What does a Computer Science department do when its majors grow by an order of magnitude in a decade? (This is a problem many other departments would love to have!) I would guess that it puts a lot of strain on teaching and leads to very large classes. I don’t really know, though. I interact a lot with Biology and Chemistry faculty at my own and other universities, in addition to my own Physics colleagues, and I also run into a good number of faculty from other departments in settings like committees. However, I hardly ever talk to computer science faculty. (I’ve met fewer than 10 in 16 years.) I don’t have a good sense of what the culture of computer science higher education is, therefore.
It certainly is the case that the number of undergraduate majors is, and should be, a determinant of a department’s size and influence. What form this relationship should take isn’t obvious, though. Should a 10x increase in undergraduate degrees lead to 10x the number of faculty? What timescales should trends be averaged over? What other factors should set faculty hiring?
These questions are often raised, but I have yet to hear a clear answer to them, nor do I have one myself. (My university just announced three new associate dean positions. Surely they’ll tackle these tough questions. They are, in case you’re wondering, “an Associate Dean for Diversity, Equity, and Inclusion; an Associate Dean for Graduate Studies; and an Associate Dean for Research and Scholarship.” Note that we already have large apparatuses for Diversity, Equity, and Inclusion, Graduate Studies, and Research, but the only thing whose growth rate exceeds computer science’s is university administration.)

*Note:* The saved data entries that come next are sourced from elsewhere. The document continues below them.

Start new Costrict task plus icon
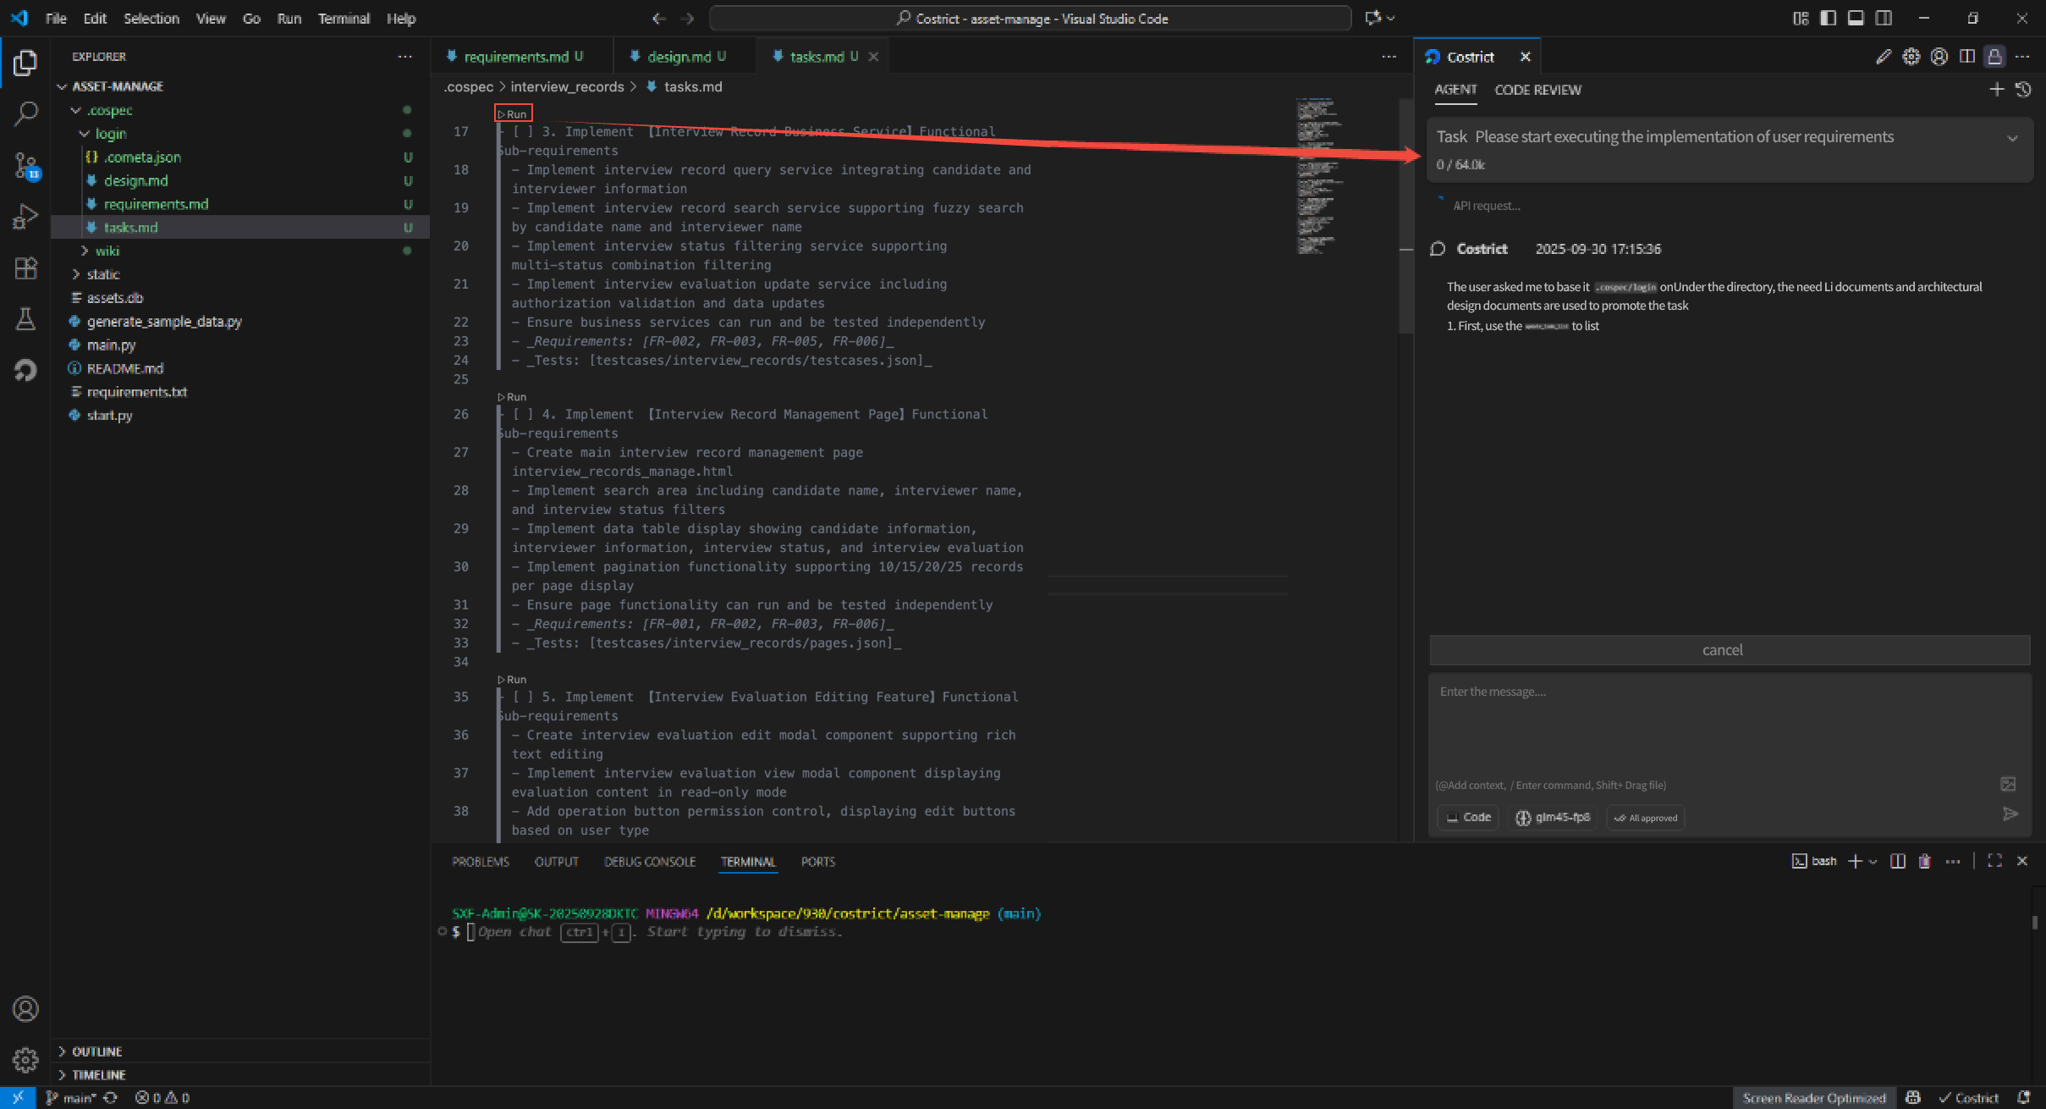 click(x=1996, y=90)
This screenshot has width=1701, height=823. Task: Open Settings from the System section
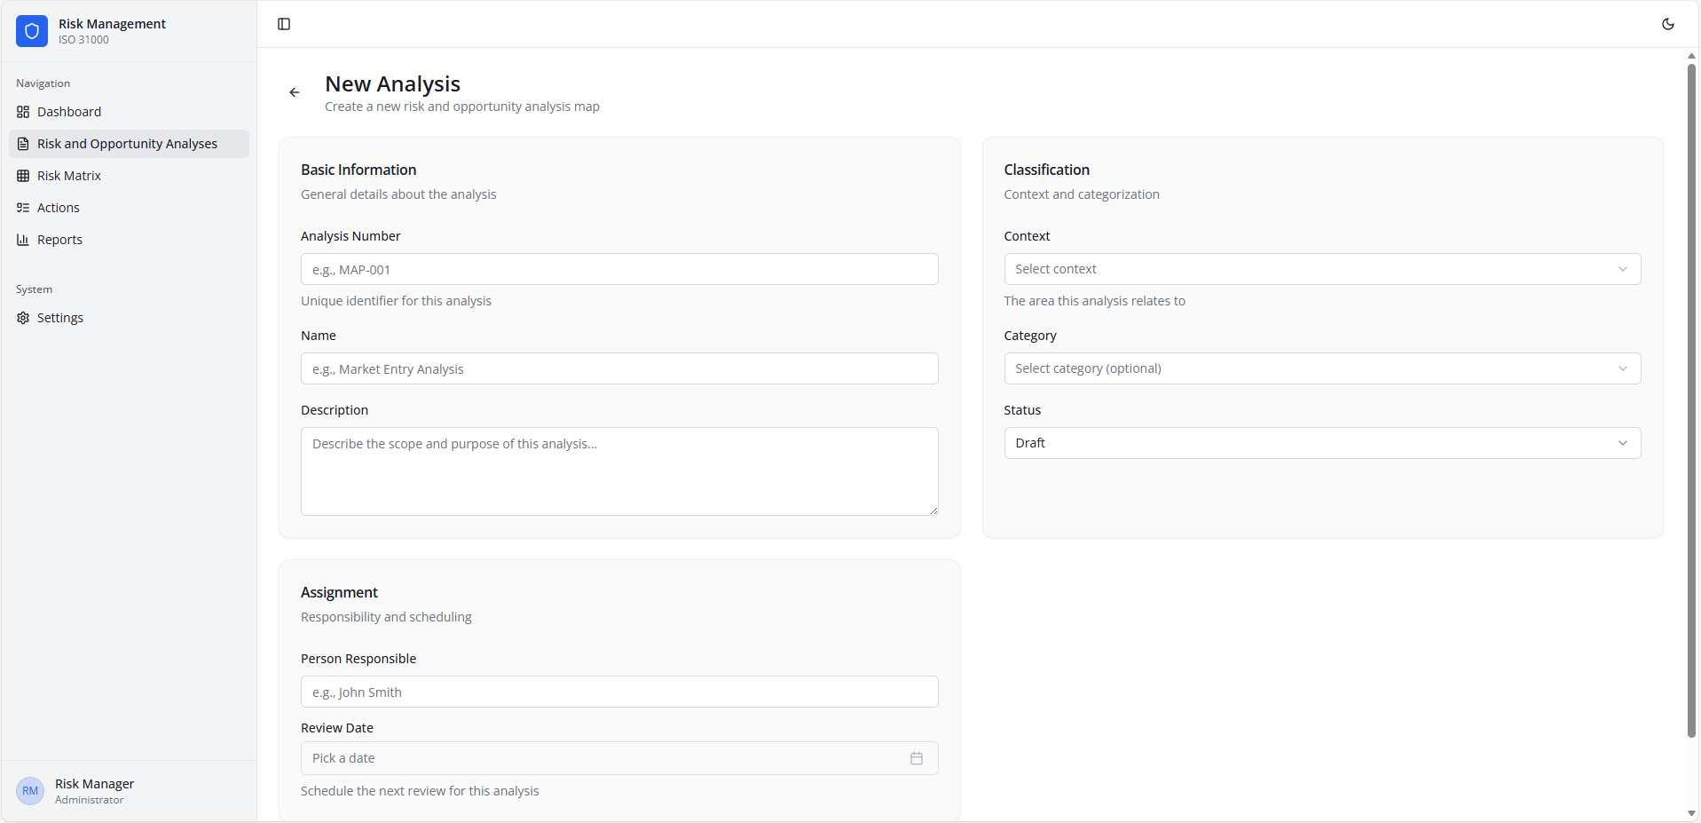point(59,317)
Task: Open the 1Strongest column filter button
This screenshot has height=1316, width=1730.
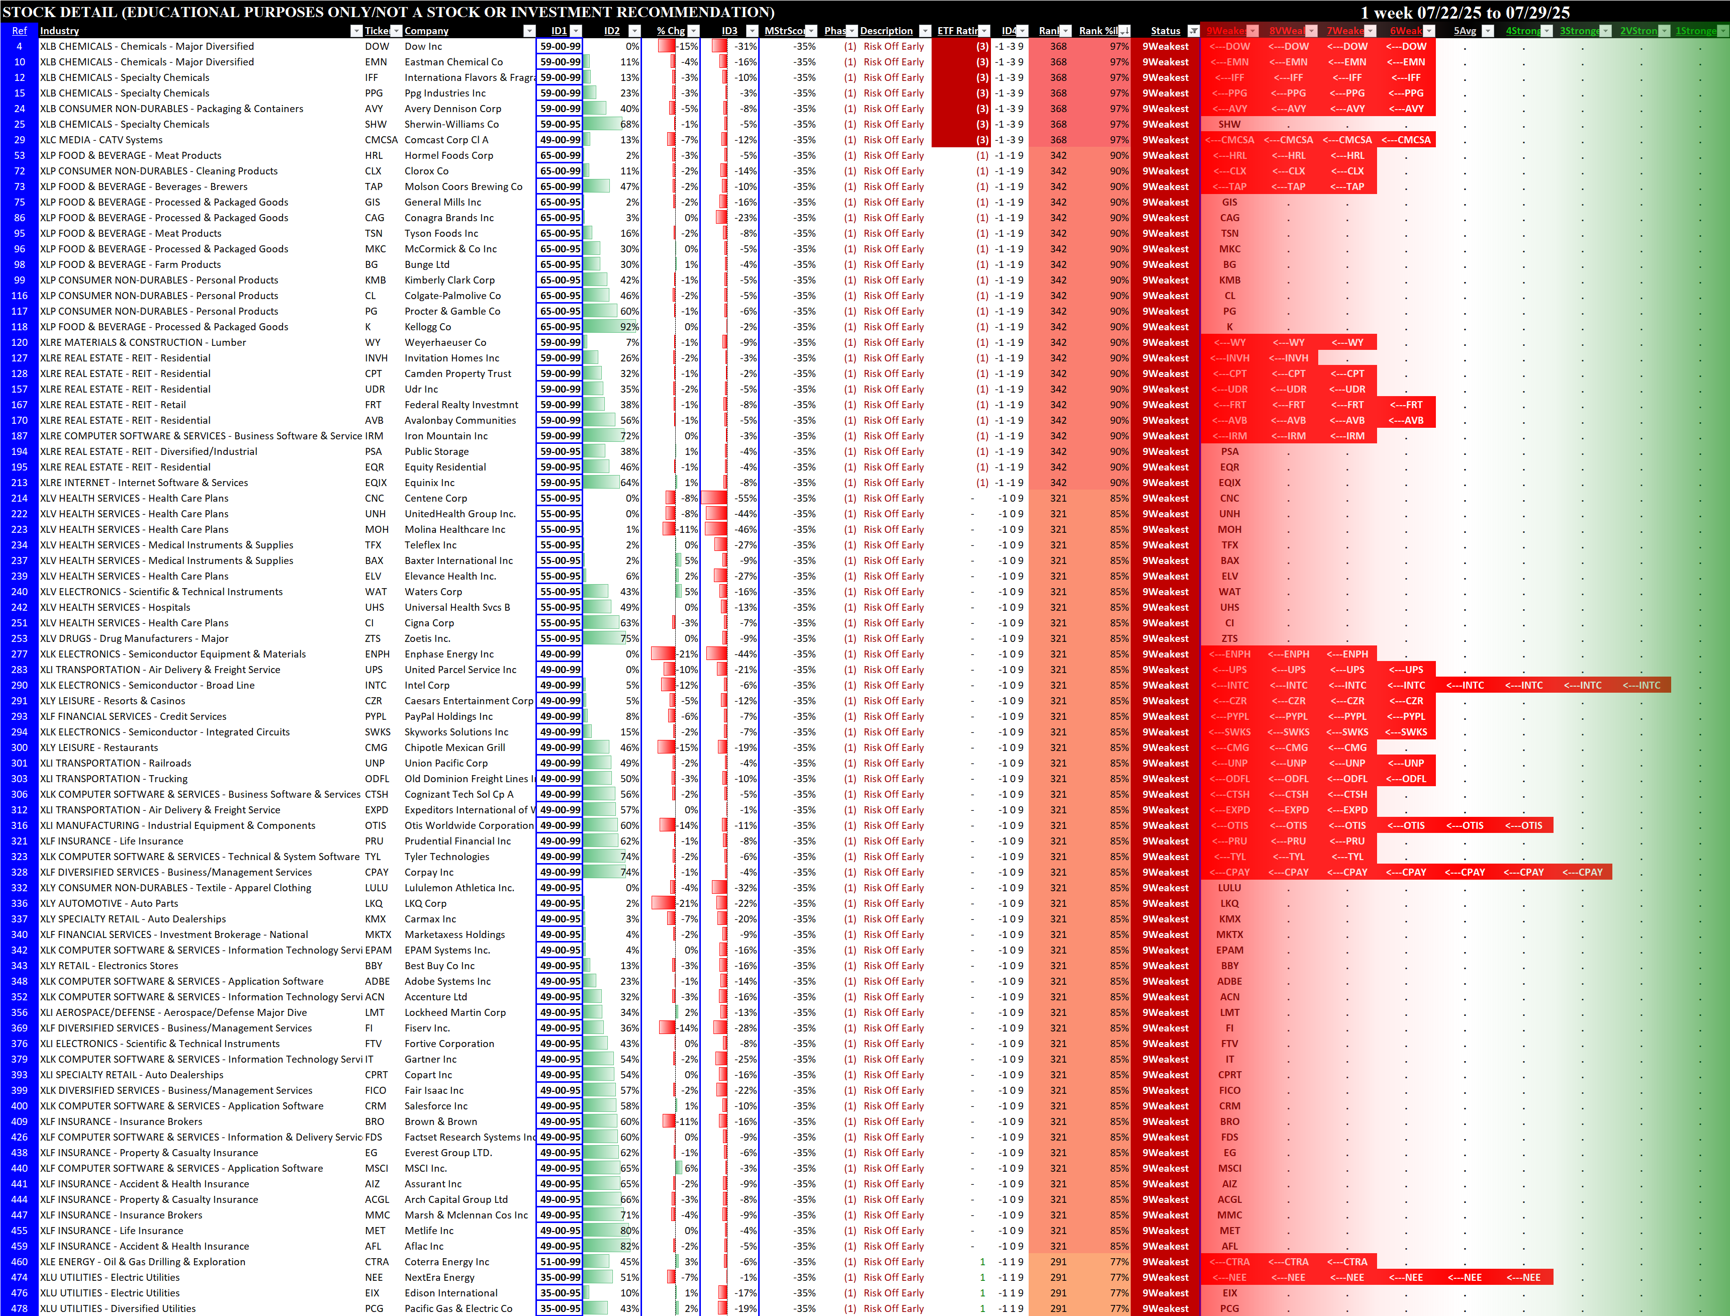Action: pyautogui.click(x=1722, y=31)
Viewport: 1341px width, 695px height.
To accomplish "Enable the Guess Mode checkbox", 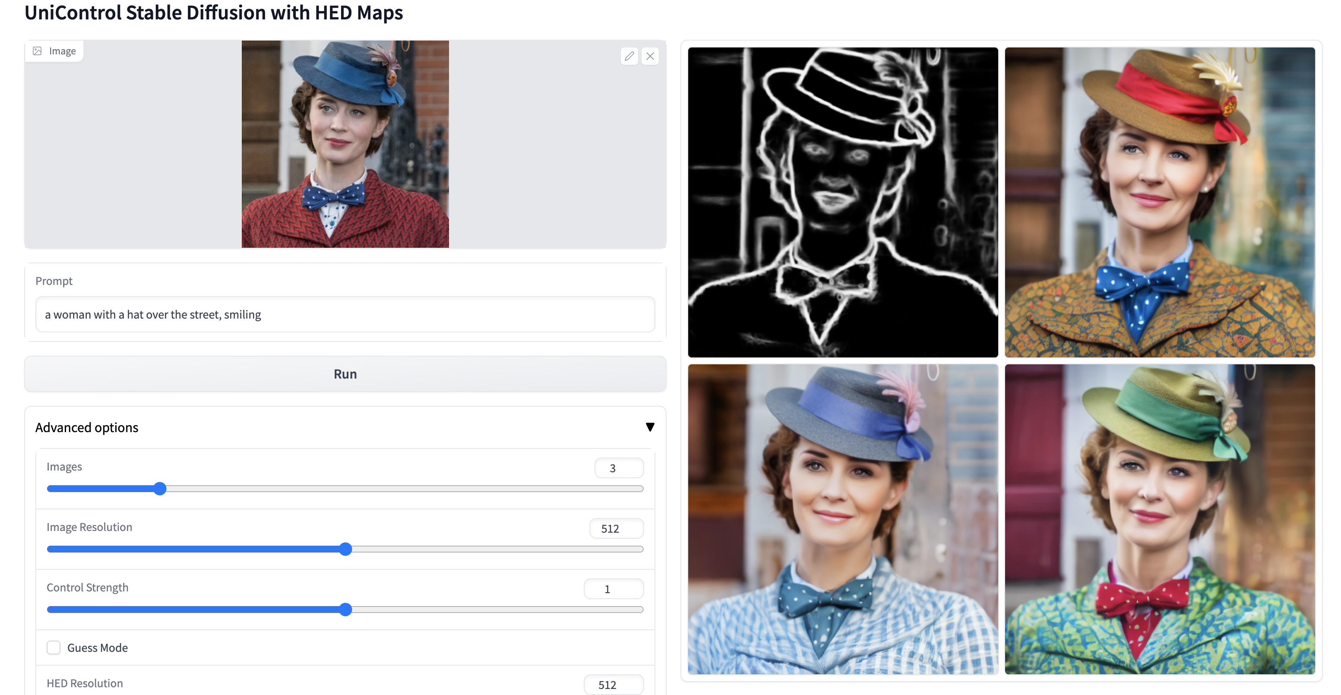I will 54,647.
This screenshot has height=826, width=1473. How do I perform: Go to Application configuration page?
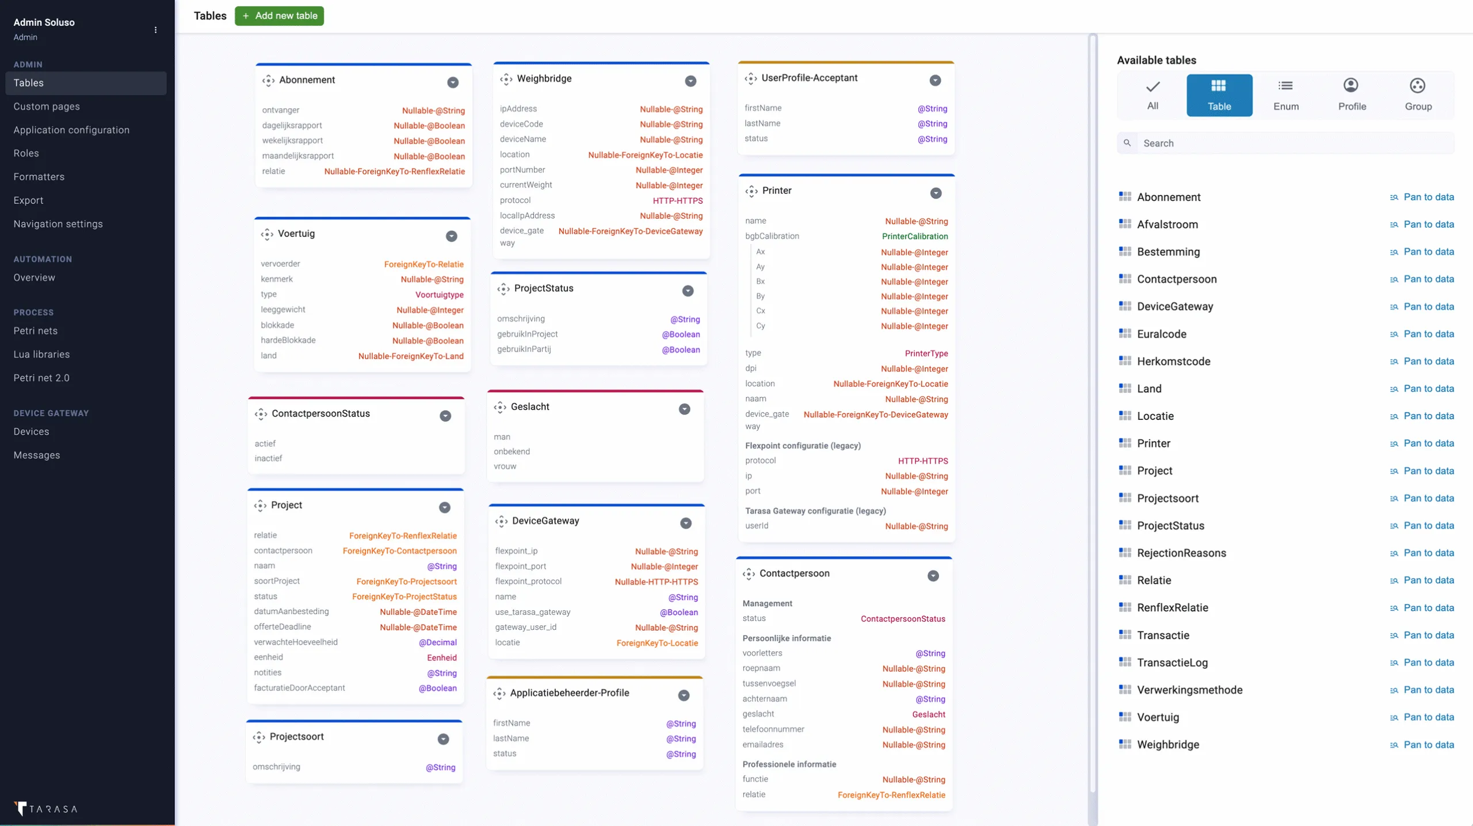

Returning to our story: The number of students who want to major in computational topics is so striking that it leads me to wonder if it could allow us to turn other enrollment issues on their heads. We would like to train more physics students, for example; what if rather than trying to recruit more physicists to the university, to study physics per se, we enticed more computer science students to study physics. Or, similarly, if we got the computer science students with a fondness for history to branch out into historical studies. The fraction that could be grabbed may be small, but the denominator is so large that the net result could well be greater than efforts to directly grow the ranks of physicists or historians. Something like this could be an outcome of Data Science degree programs, including a new one here at the University of Oregon. For this goal, however, and for the more standard data science goals of training students to handle real-world information, I and others think there needs to be more integration with Physicists and other non-computer-science fields. (My image analysis course could have been useful for this goal, but I only managed to attract one Data Science major.) We’ll see what happens…
Though I consider myself fairly aware of the landscape of modern higher education, I admit that I was shocked to discover exactly how enormous the rise of computer science degrees is. It marks a shift whose magnitude I didn’t really grasp, and I don’t think I’m the only one!
Today’s illustration
The coast at Heceta Head. Mediocre, but quick.
— Raghuveer Parthasarathy. February 11, 2023
Notes
Quiz answer: CalTech (yellow) and MIT (green).